*DATA TO USE:*
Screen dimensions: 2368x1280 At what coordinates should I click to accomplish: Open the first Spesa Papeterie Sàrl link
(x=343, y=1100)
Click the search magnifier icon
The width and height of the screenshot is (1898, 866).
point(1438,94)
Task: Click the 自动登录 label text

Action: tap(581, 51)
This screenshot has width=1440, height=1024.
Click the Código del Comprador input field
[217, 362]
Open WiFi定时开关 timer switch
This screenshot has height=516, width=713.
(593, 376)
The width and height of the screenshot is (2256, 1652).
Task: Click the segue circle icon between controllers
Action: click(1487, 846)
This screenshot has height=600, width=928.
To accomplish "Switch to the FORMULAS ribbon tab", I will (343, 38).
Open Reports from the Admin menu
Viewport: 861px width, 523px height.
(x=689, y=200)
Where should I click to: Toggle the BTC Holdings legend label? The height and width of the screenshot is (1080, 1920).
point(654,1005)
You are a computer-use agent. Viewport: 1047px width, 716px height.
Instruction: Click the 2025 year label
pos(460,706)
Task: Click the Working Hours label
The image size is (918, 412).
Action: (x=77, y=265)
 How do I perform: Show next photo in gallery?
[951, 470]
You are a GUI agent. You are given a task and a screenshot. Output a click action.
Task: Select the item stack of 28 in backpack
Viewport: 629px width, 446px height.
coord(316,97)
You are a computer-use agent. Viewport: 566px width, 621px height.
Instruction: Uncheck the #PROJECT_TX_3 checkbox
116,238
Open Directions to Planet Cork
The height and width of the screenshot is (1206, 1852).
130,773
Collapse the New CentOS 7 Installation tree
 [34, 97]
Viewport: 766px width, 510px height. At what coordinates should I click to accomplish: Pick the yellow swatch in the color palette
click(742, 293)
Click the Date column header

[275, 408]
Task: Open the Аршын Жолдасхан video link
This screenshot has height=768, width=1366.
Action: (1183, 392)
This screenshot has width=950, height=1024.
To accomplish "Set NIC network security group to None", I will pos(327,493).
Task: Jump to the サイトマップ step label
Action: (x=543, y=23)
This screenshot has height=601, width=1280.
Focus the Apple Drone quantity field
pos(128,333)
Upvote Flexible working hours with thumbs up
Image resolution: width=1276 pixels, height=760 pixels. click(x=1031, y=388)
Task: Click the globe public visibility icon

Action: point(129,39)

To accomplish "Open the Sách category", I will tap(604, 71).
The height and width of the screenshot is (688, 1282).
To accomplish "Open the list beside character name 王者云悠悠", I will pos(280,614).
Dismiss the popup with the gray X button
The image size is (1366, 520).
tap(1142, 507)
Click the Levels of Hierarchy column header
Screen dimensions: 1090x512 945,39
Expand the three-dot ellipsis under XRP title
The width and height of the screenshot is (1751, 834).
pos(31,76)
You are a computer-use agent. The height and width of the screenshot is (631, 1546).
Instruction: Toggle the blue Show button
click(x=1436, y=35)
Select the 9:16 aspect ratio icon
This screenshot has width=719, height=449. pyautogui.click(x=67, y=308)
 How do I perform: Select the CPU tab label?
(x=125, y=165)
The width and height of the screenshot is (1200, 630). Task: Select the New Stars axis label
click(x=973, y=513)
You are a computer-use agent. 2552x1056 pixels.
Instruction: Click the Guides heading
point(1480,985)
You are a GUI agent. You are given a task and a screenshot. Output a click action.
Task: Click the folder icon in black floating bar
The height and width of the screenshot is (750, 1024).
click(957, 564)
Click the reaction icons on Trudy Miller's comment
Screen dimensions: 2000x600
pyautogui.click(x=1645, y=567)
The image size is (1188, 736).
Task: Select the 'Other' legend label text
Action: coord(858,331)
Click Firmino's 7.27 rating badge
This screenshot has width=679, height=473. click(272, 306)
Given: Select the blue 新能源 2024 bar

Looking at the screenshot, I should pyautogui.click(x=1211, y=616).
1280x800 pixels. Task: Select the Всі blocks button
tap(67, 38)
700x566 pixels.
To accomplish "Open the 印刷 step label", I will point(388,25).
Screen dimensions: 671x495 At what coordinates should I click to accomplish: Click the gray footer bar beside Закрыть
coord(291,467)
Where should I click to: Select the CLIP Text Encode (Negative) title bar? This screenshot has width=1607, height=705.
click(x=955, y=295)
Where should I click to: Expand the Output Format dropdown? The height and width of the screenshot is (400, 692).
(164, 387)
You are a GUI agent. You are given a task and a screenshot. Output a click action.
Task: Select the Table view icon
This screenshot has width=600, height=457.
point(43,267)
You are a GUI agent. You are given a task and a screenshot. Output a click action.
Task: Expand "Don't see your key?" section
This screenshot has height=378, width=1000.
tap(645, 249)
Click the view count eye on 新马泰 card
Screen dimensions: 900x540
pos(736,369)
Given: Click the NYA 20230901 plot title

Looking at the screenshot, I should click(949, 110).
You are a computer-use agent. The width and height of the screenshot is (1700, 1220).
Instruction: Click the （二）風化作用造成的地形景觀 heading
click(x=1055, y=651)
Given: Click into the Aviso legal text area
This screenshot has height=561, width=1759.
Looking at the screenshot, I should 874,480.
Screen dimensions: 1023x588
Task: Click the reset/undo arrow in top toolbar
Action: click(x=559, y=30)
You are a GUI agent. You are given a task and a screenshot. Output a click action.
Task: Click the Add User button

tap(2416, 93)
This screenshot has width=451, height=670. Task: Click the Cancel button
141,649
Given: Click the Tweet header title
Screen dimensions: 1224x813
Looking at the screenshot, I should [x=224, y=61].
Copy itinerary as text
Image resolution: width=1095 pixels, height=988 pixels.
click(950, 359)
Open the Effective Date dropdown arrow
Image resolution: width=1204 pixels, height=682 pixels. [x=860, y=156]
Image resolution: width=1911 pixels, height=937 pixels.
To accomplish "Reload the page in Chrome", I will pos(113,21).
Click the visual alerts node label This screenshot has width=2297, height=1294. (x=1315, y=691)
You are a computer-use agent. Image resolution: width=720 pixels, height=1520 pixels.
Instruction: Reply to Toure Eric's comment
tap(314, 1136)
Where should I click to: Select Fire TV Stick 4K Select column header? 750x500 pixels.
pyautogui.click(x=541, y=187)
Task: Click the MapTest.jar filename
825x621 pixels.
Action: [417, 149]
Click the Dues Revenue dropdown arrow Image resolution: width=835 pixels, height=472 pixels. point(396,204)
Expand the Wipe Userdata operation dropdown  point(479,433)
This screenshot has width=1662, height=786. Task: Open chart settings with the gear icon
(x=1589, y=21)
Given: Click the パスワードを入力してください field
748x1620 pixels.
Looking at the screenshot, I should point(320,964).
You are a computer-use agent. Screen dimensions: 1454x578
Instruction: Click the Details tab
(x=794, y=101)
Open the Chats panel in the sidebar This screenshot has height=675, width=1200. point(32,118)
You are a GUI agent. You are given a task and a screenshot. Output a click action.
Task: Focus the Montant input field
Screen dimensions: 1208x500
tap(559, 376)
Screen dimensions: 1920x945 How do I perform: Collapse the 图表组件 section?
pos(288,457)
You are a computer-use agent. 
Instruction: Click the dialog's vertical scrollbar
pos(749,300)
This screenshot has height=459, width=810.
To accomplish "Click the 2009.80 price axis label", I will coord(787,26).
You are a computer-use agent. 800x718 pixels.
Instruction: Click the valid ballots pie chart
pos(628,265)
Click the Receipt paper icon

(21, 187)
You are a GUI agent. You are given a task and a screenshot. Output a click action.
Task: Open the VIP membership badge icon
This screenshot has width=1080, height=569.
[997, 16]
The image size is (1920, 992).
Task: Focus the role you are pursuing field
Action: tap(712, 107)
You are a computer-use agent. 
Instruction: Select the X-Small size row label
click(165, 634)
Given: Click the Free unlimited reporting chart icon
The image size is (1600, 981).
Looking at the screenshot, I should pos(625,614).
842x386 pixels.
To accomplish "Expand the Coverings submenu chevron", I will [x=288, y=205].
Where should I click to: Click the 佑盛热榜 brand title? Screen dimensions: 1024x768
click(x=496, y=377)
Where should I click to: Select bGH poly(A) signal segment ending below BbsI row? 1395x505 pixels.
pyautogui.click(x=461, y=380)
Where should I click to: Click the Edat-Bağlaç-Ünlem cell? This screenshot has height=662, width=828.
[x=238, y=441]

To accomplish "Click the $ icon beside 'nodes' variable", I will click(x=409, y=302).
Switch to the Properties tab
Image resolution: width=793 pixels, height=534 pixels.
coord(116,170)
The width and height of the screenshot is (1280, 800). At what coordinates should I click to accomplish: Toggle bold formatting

*WORK INSTRUCTION:* Your output should be an exact copy of the lines from the top of the listing above to the line with "You are a computer-use agent. Viewport: 566px", both ends included.

*WRITTEN ANSWER:*
Screen dimensions: 2368x1280 At what coordinates should I click to accomplish: Open the first Spesa Papeterie Sàrl link
(x=343, y=1100)
Click the search magnifier icon
The width and height of the screenshot is (1898, 866).
point(1438,94)
Task: Click the 自动登录 label text

Action: tap(581, 51)
This screenshot has width=1440, height=1024.
Click the Código del Comprador input field
[217, 362]
Open WiFi定时开关 timer switch
This screenshot has height=516, width=713.
(593, 376)
The width and height of the screenshot is (2256, 1652).
Task: Click the segue circle icon between controllers
Action: click(1487, 846)
This screenshot has height=600, width=928.
To accomplish "Switch to the FORMULAS ribbon tab", I will (343, 38).
Open Reports from the Admin menu
Viewport: 861px width, 523px height.
(x=689, y=200)
Where should I click to: Toggle the BTC Holdings legend label? The height and width of the screenshot is (1080, 1920).
point(654,1005)
You are a computer-use agent. Viewport: 1047px width, 716px height.
Instruction: Click the 2025 year label
pos(460,706)
Task: Click the Working Hours label
The image size is (918, 412).
Action: (x=77, y=265)
 How do I perform: Show next photo in gallery?
[951, 470]
You are a GUI agent. You are given a task and a screenshot. Output a click action.
Task: Select the item stack of 28 in backpack
Viewport: 629px width, 446px height.
coord(316,97)
You are a computer-use agent. Viewport: 566px width, 621px height.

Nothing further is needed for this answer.